COSTA MAR
Costa Mar reopens inquiry into 2024 grounding that damaged reef
New evidence in container-ship incident prompts federal maritime review and fresh testimony from marine monitors.
Mateo Reyes1,089 wordsEdition № 50Monday, 6 July 2026 — Edition № 50
The Federal Maritime Safety Board announced on Friday that it would reopen its inquiry into the grounding of the container ship Meridian Star in December 2024, after new evidence emerged regarding the vessel's course and the adequacy of its route-planning protocols. The ship struck a shallow reef formation off Cabo Verde while traversing a shipping lane operated under agreements with Oriente Moderno's port authority, causing damage to approximately four hectares of coral habitat and triggering a months-long cleanup operation.
The original inquiry, completed in April, concluded that the grounding resulted from "navigational error compounded by inadequate chart updating" and recommended improvements to the port authority's vessel-guidance systems. No vessel operator or crew member was found culpable. The reopened inquiry will examine newly recovered bridge logs and communications records that suggest the ship's master received conflicting routing information in the hours before the incident.
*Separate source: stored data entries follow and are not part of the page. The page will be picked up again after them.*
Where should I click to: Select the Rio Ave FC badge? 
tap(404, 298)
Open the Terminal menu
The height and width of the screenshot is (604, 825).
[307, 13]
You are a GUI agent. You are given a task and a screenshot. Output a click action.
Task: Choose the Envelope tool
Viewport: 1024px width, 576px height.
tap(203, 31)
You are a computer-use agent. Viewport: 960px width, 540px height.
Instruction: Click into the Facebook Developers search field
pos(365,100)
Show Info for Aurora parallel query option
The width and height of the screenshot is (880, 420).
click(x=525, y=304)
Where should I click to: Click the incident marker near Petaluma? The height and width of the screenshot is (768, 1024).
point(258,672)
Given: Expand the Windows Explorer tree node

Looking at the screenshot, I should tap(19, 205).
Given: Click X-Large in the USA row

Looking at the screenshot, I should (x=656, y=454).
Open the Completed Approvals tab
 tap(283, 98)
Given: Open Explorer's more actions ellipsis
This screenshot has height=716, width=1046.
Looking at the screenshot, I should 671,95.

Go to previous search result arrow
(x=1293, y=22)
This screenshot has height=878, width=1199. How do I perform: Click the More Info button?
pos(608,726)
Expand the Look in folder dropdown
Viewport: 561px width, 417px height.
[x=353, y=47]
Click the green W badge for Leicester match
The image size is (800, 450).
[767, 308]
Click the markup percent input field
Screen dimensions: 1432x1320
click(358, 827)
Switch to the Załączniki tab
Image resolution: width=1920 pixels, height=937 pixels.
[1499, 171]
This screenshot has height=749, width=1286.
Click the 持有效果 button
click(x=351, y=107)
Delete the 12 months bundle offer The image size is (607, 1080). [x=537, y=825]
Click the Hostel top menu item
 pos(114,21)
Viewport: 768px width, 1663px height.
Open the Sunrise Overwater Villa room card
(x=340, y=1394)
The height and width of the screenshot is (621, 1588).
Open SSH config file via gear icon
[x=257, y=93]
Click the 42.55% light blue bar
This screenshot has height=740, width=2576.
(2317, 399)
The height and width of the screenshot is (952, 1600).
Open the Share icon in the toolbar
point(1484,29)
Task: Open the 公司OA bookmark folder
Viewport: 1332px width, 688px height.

The Costa Mar Reef Monitoring Network, which has tracked the reef's recovery since the grounding, submitted a supplementary report to the board in late June noting that the damage zone has shown slower-than-expected regeneration. The network's director, Dr. Elena Fuentes, said the new findings could inform both the maritime investigation and the federal fisheries council's ongoing review of shipping-lane protocols in sensitive marine zones.